Wednesday, May 13, 2015

The Pruning: A Healing...

One Saturday in February, I had myself a full-on-good-for-the-soul-cleansing-red-faced-ugly-cry.

Unfortunately, it was in the middle of Wal-mart.

In the diaper aisle.  

God has been so faithful to provide me with precious friends to walk alongside through their infertility journey.  Never a full group like I'd once envisioned but simply one couple, or really, one woman at a time.  And while I found such immense support and love through blogs, these women have been right here in my backyard.  

I find that amazing.  Since I knew only one person in real life going through it at the same time I was.  And she is still a shining light in my life.  

We had the joy of sharing in our friend's journey together.  

So when I got the message that Saturday morning simply saying, "We are PREGNANT!!!"...

...well, I lost it.

As I've shared, this has been a hard season for me.  God has been pruning.  And if you've been through A Pruning you know, it's really not all that pleasant.  I made it worse by holding on to the things He was trying to prune with a DEATH GRIP.  Because STUBBORN.  

And one area where I have seen more than the usual pain and waiting and suffering this year has been in infertility.  Miscarriages, failed IVF's, years and years of waiting.  It has been such a burden.  The Lord showed me a while ago just how much anger I was holding on to in this area.  

Straight up, I was angry with Him.  Crazy angry.

When He revealed it to me, I did what any stubborn girl would do in the middle of a pruning...

...I got angrier.

I confessed it all to Him, shared it with my prayer warriors and laid it all bare.  And it hurt.  
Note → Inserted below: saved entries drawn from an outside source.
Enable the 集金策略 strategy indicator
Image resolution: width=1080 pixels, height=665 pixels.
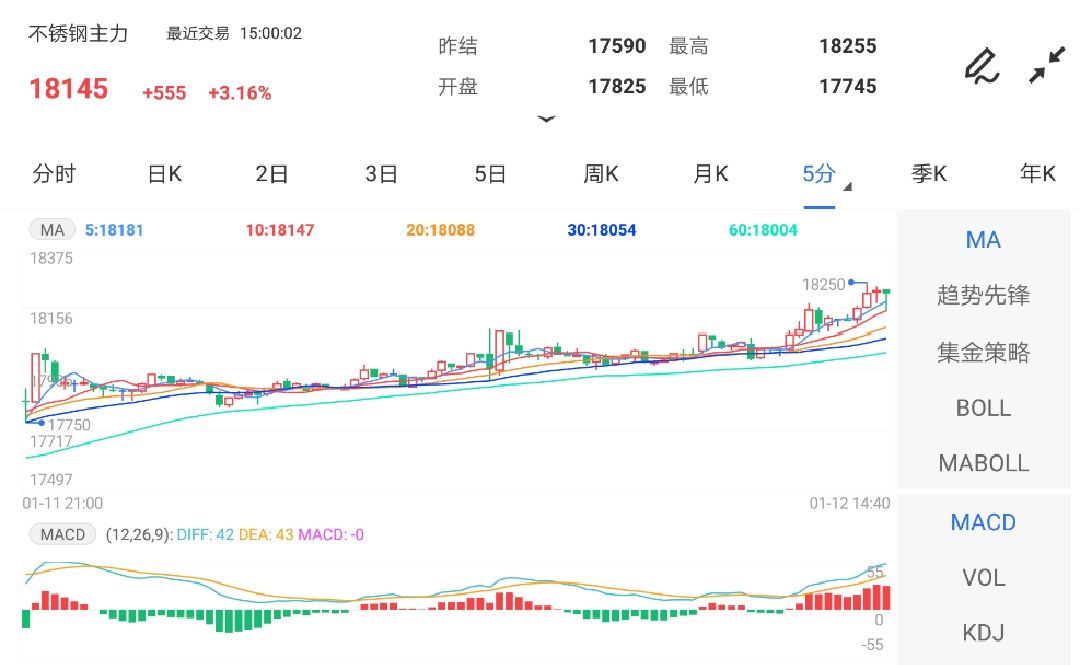pyautogui.click(x=984, y=352)
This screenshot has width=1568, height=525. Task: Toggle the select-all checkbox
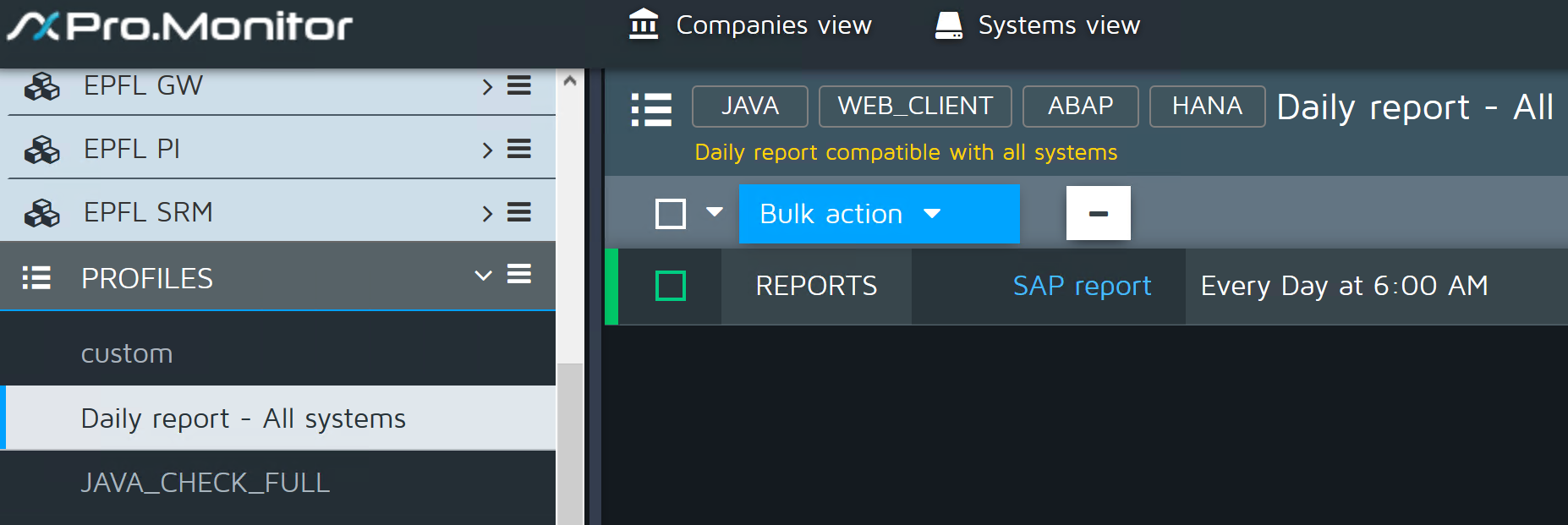(671, 214)
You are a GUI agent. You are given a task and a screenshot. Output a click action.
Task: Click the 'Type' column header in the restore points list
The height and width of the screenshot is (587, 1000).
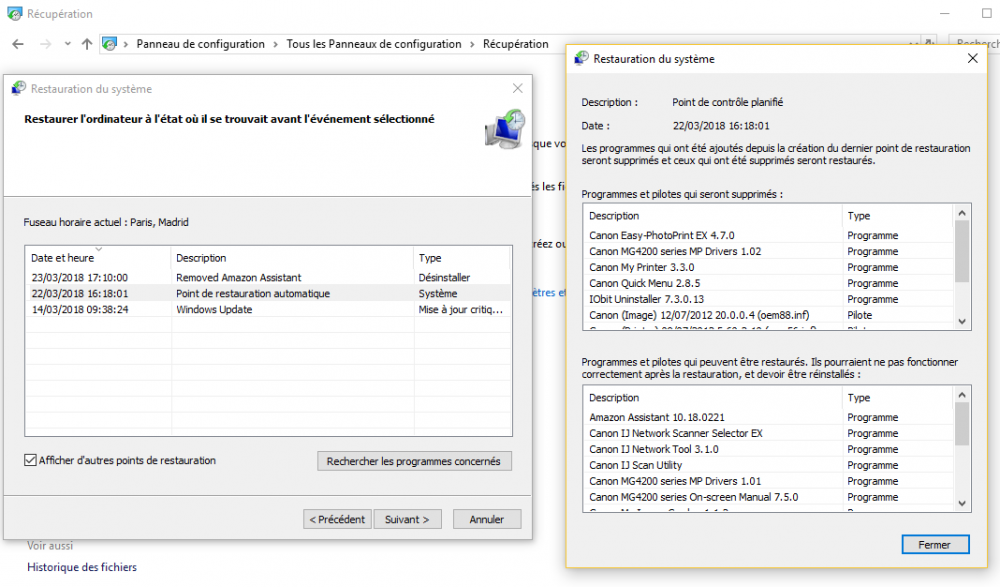coord(430,258)
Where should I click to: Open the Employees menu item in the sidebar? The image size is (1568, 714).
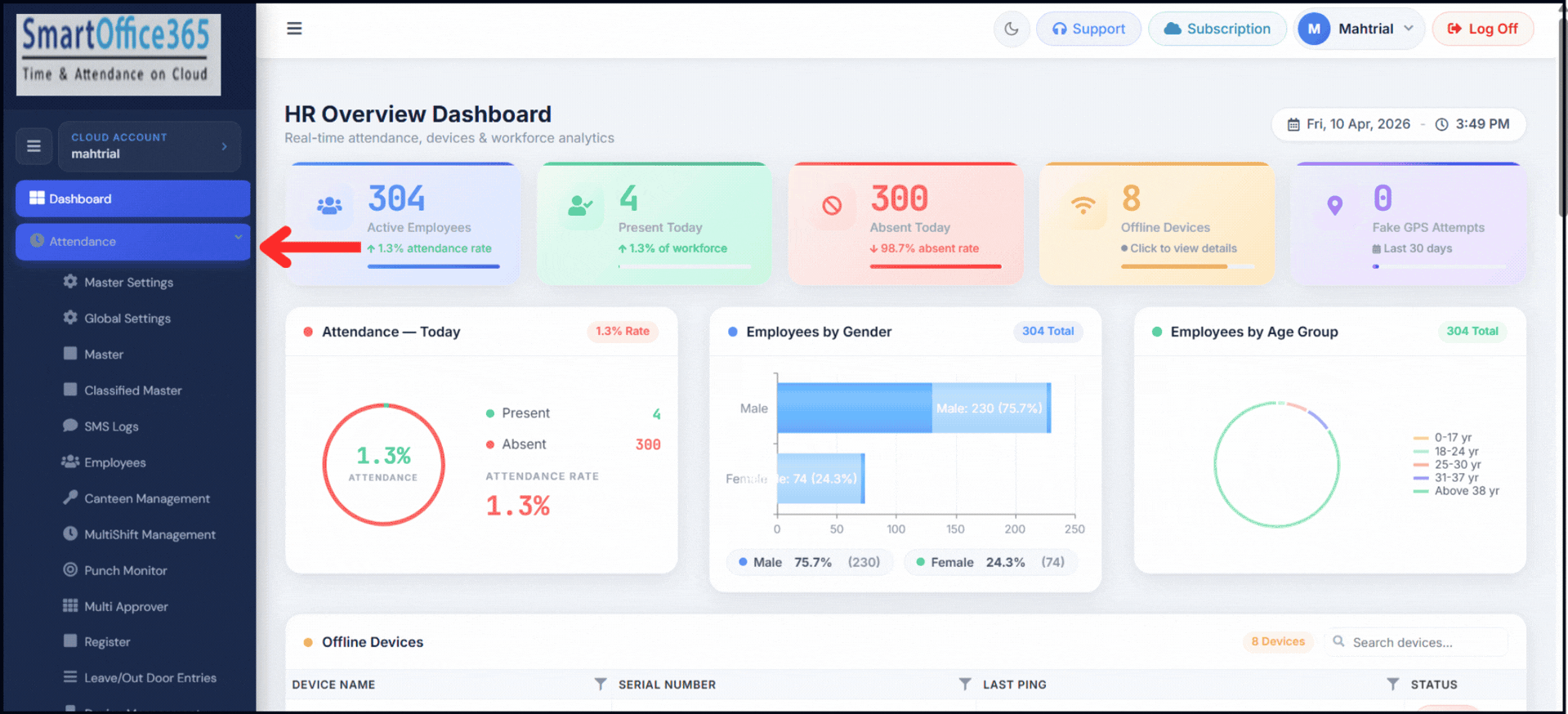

Truthfully, I don't understand.  I never may.  Why some women are able to have children easily and some have to fight for it.  When we talk about those questions as infertiles, I always say what all my glorious not-quite-forty-years on this earth have taught me.  Everyone has trials.  For some, it's infertility.  For others, maybe addiction, maybe depression, maybe broken marriages, maybe any of a zillion things we have to face in this life.  But it's how we deal with those trials that teach us and others the true nature of our hearts.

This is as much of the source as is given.